The man I am in a relationship with today and I were introduced by a friend one evening at a men’s Meetup monthly dinner about a year and a half ago. We sat in the back of the restaurant at a table talking and eating. I thought he was sexy, cute, and probably way too young for me. I was surprised to learn later that he was in his early 50’s and not his early 40’s as I had assumed.
While we occasionally saw each other at different events in the months that followed, nothing happened between us for a long time. Almost a year after meeting him, we were both invited to a party at the home of the friend that had introduced us months earlier. At the party, my interest in him was reawakened. I invited him, a few weeks later, to a holiday party at my house. Soon after that, he invited me to a New Year’s Eve party at his house. We went on our first date in early January of this year.
From early on I found we had this lovely connection. We were both bright, educated men, interested in the world around us. Neither of us had that tired, “I’ve seen it all” attitude found in so many older gay men. We weren’t bitter and we were not prissy and biting. I marveled that this man had arrived at his 50’s without the bitterness and negativity I found in so many older gay men.
It is now July and we have been in a growing relationship since December. We have this lovely intimacy and feeling for each other that continues to grow. We have said, “I love you”, a few times but have been careful and sparing in our use of the word ‘love’. I find him incredibly sexy and I know he finds me sexy too.
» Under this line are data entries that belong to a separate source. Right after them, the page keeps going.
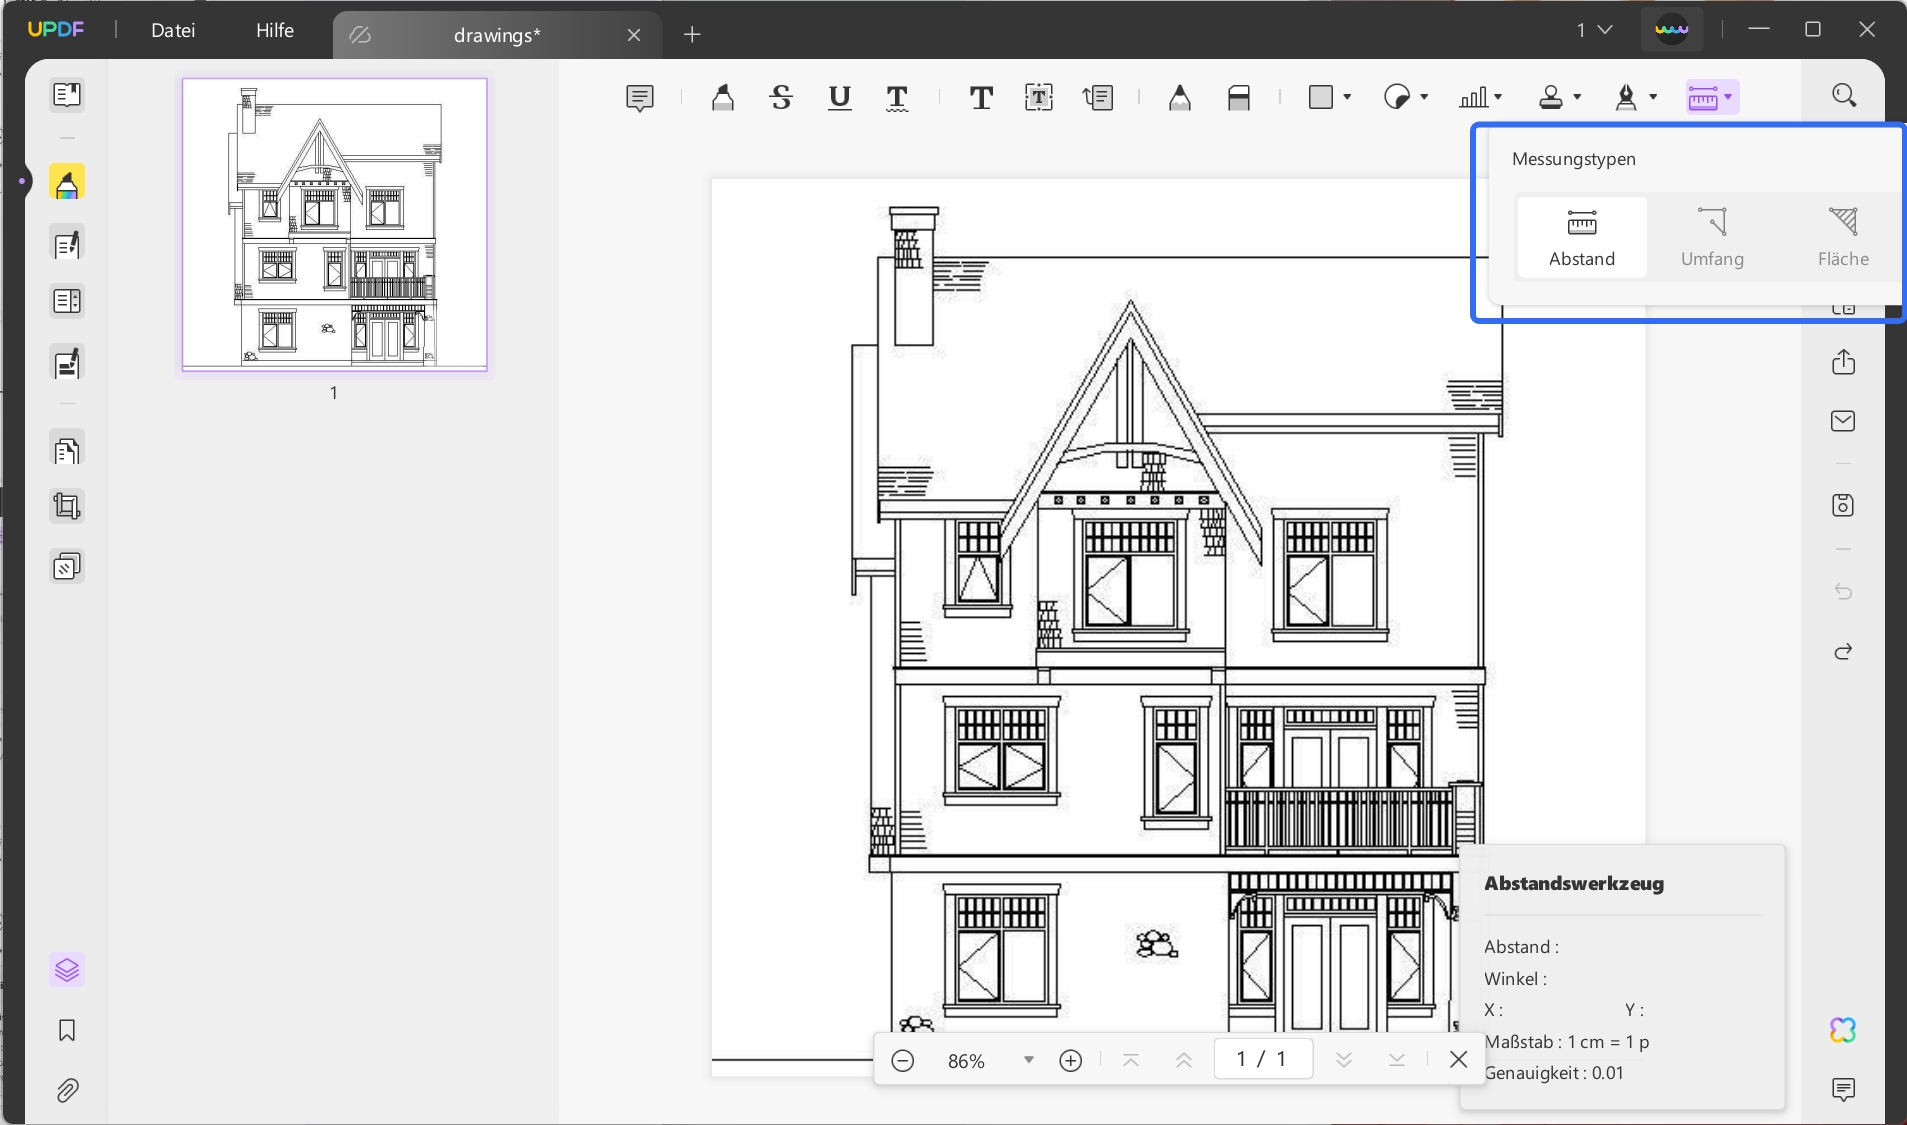Select Abstand measurement type
This screenshot has width=1907, height=1125.
(1582, 237)
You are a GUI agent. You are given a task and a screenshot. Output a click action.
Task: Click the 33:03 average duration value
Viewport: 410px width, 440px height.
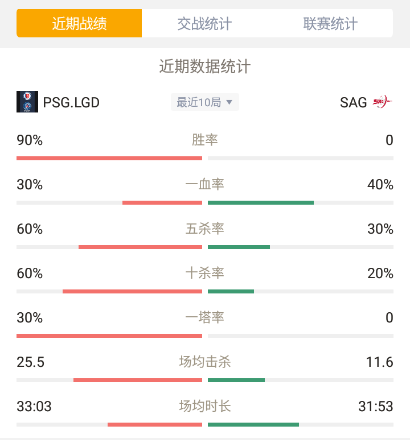pos(34,406)
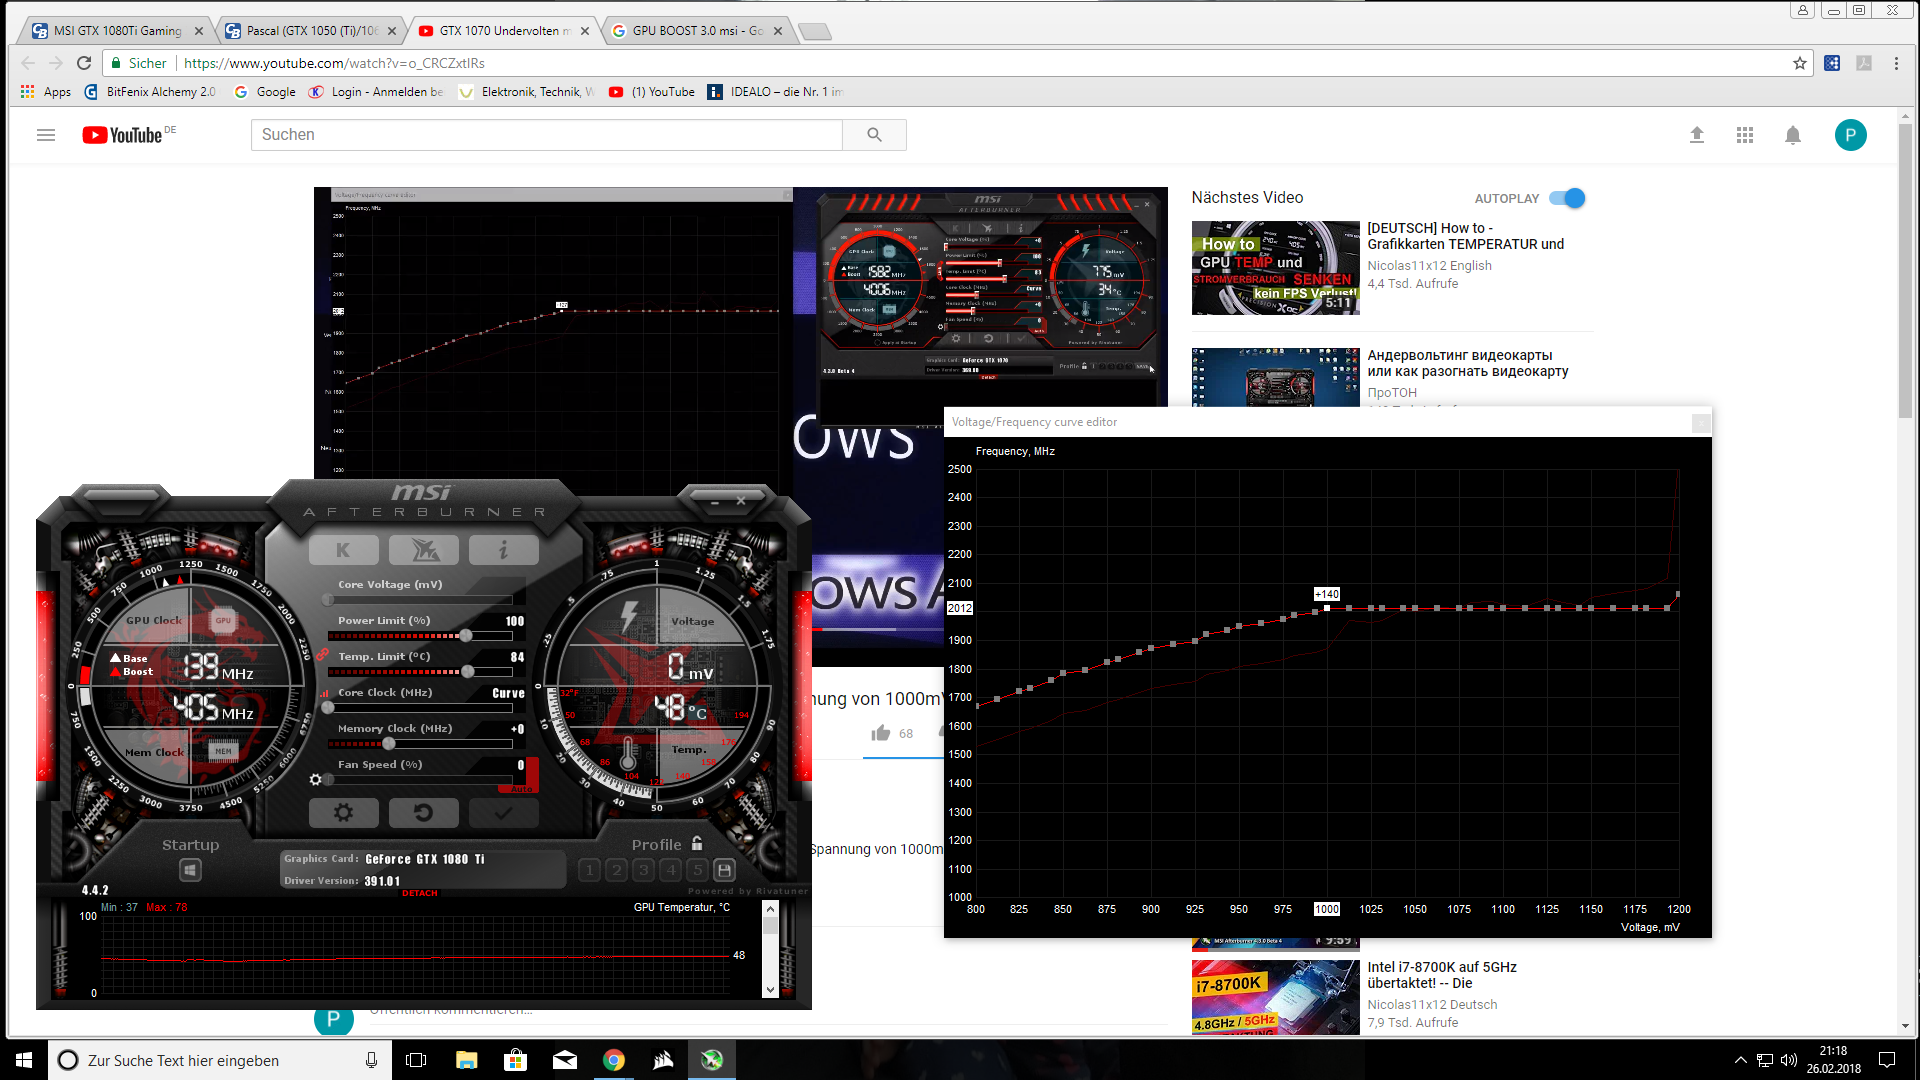Viewport: 1920px width, 1080px height.
Task: Toggle the profile lock icon
Action: tap(697, 844)
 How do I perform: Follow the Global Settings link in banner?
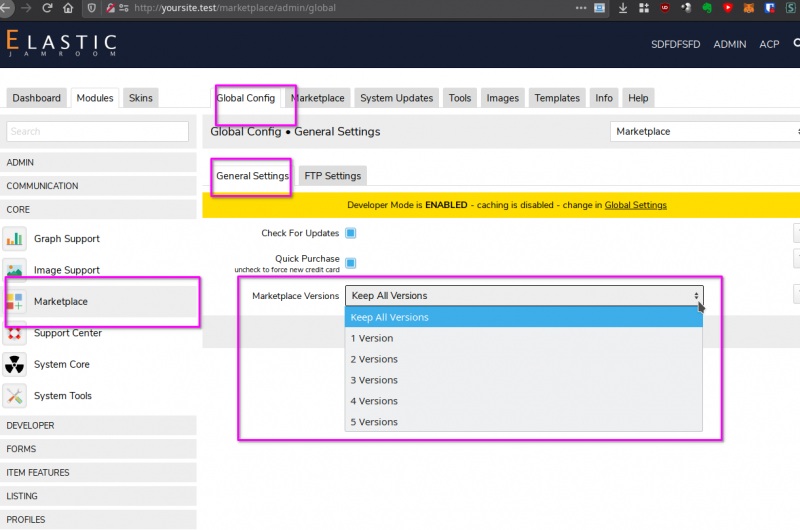[x=635, y=205]
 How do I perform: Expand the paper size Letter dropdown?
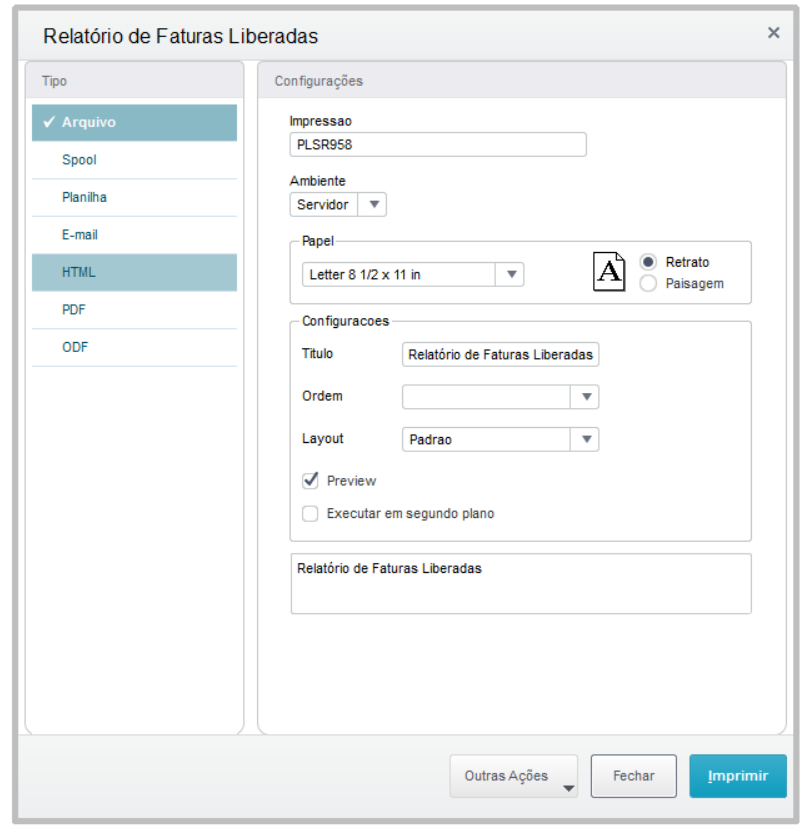[511, 274]
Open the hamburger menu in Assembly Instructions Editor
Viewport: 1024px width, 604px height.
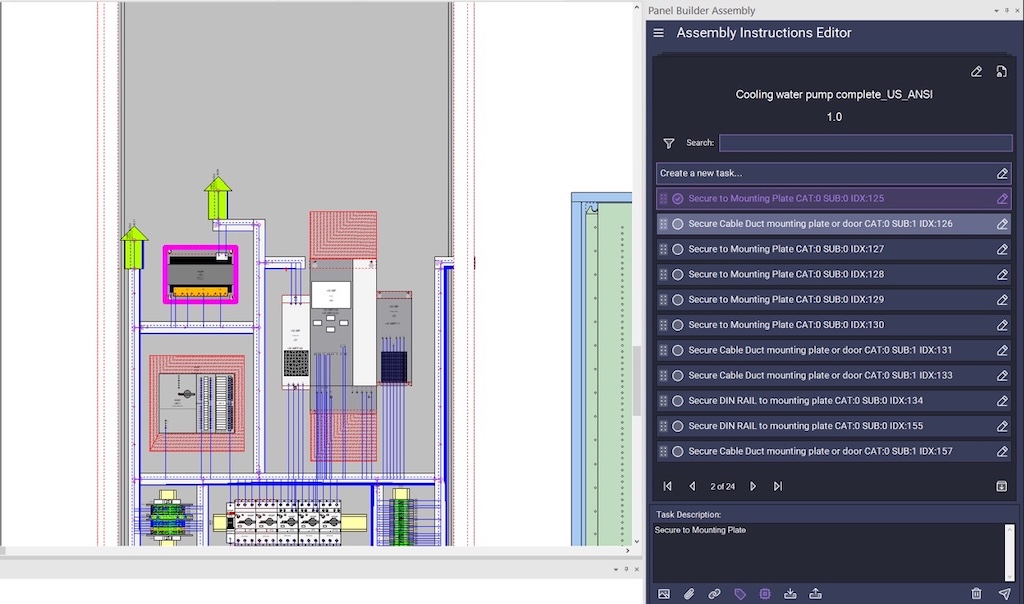[x=658, y=33]
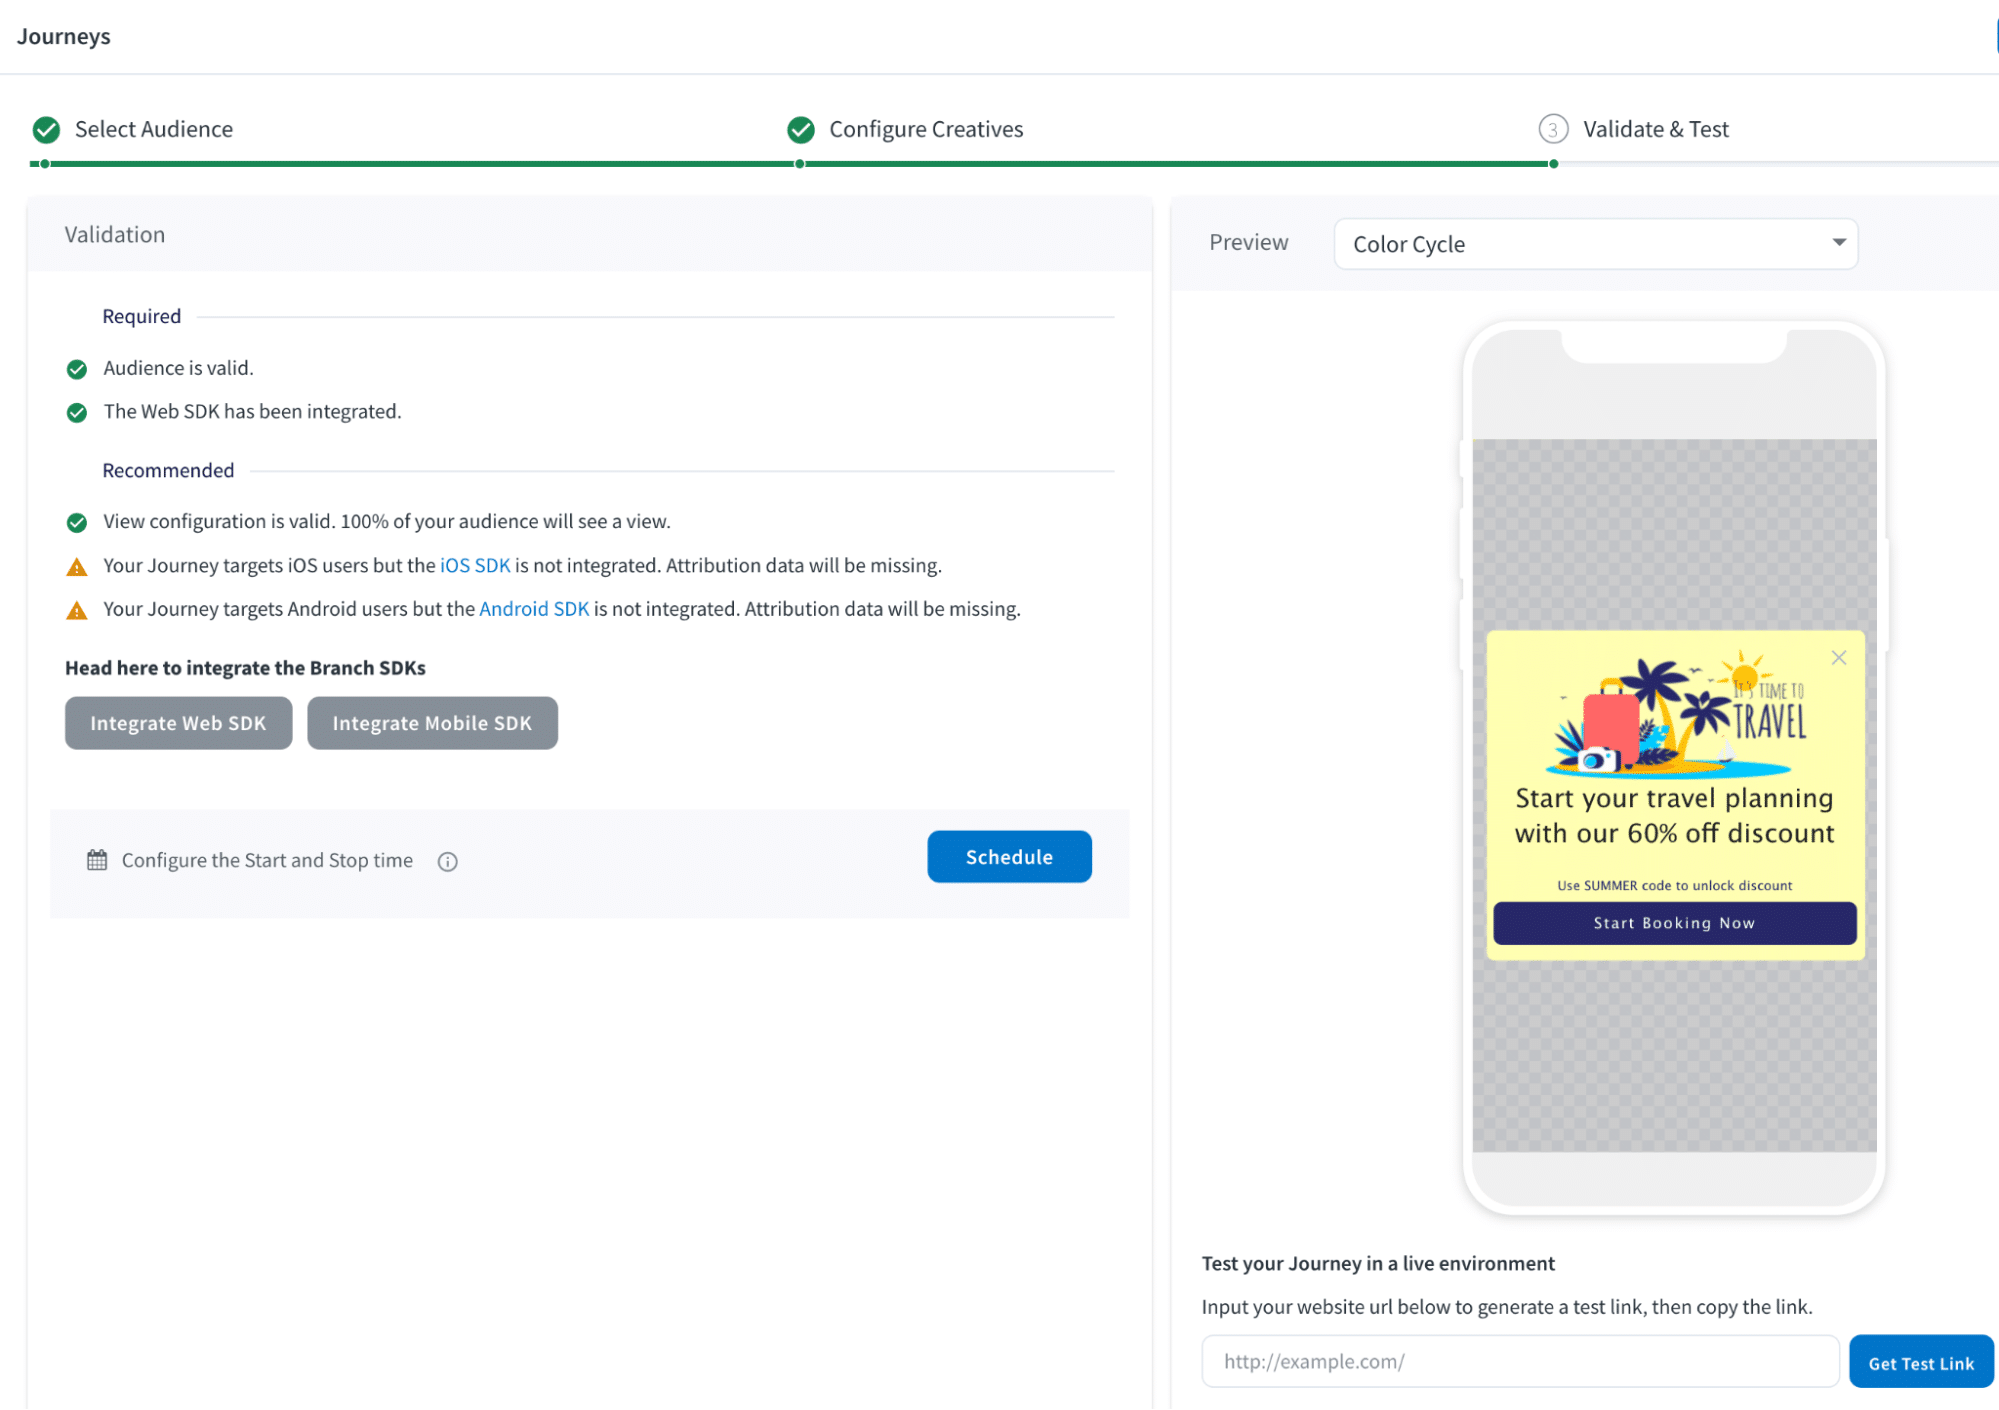
Task: Click the checkmark beside 'The Web SDK has been integrated'
Action: [x=77, y=412]
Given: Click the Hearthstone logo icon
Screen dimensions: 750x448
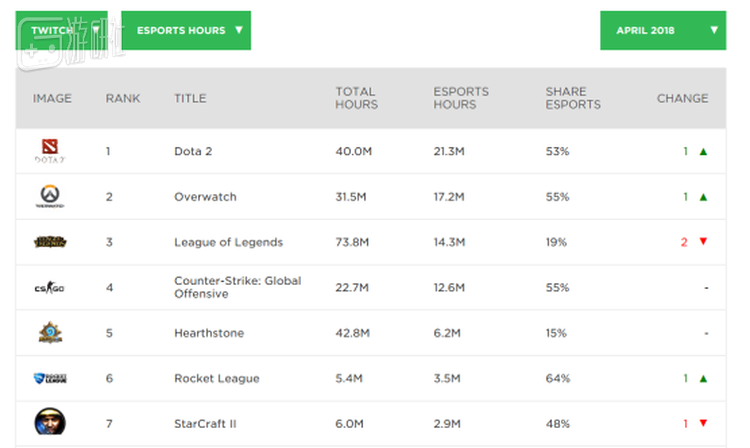Looking at the screenshot, I should 50,333.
Yesterday he called me, Hunkeypoo. It is this wonderful made-up phrase that implies that he thinks I’m sexy at the same time feels an intimacy and a deep closeness with me. I love the word, Hunkeypoo.
For the first time in my adult life, the possibility of having a deep, intimate, loving, honest relationship with another man seemed real. As I moved out of my marriage and began a fast track, “my biological clock in ticking” journey. Love, intimacy, and relationship was always my destination. I had a clear vision of where I wanted to go. I also knew I needed to enjoy the ride, and not just focus on the destination.
The last twenty-five and a half months out of my marriage have been a wonderful, joyful journey for me. I have loved every minute of it. Even bad dates and boring men were a wonderful part of the experience. I learned from each step what I liked and what I wanted. I also built a tremendous community of friends in the process.
The wonderful relationship with the man I have been seeing since December is just the latest step on that journey. I do not know where we are going and try not to project out our future too much. I just want to enjoy the ride with him. I love each moment of intimacy, both the full physical sexual relationship we have and the more tender and quiet moments. Sitting watching a movie with my hand gently resting on his leg or a quiet dinner at one of our homes has been lovely and full of pleasure. At the end of a long workday, I love embracing him tightly when we meet and feeling all the tensions and stresses of the day melt away. Our conversations are interesting and lively, and we seem to be able to talk about everything, our interests, events in the world, and very personal and intimate topics. It is all a delightful, fantastic experience.
The world has changed fantastically since the 1970s and the possibility now of having a loving, intimate relationship with a man is very real for me. I wish that I had been born later and was coming out today, but we all have to live the lives we are given. I am loving the life I now have the chance to live and the journey that I am on.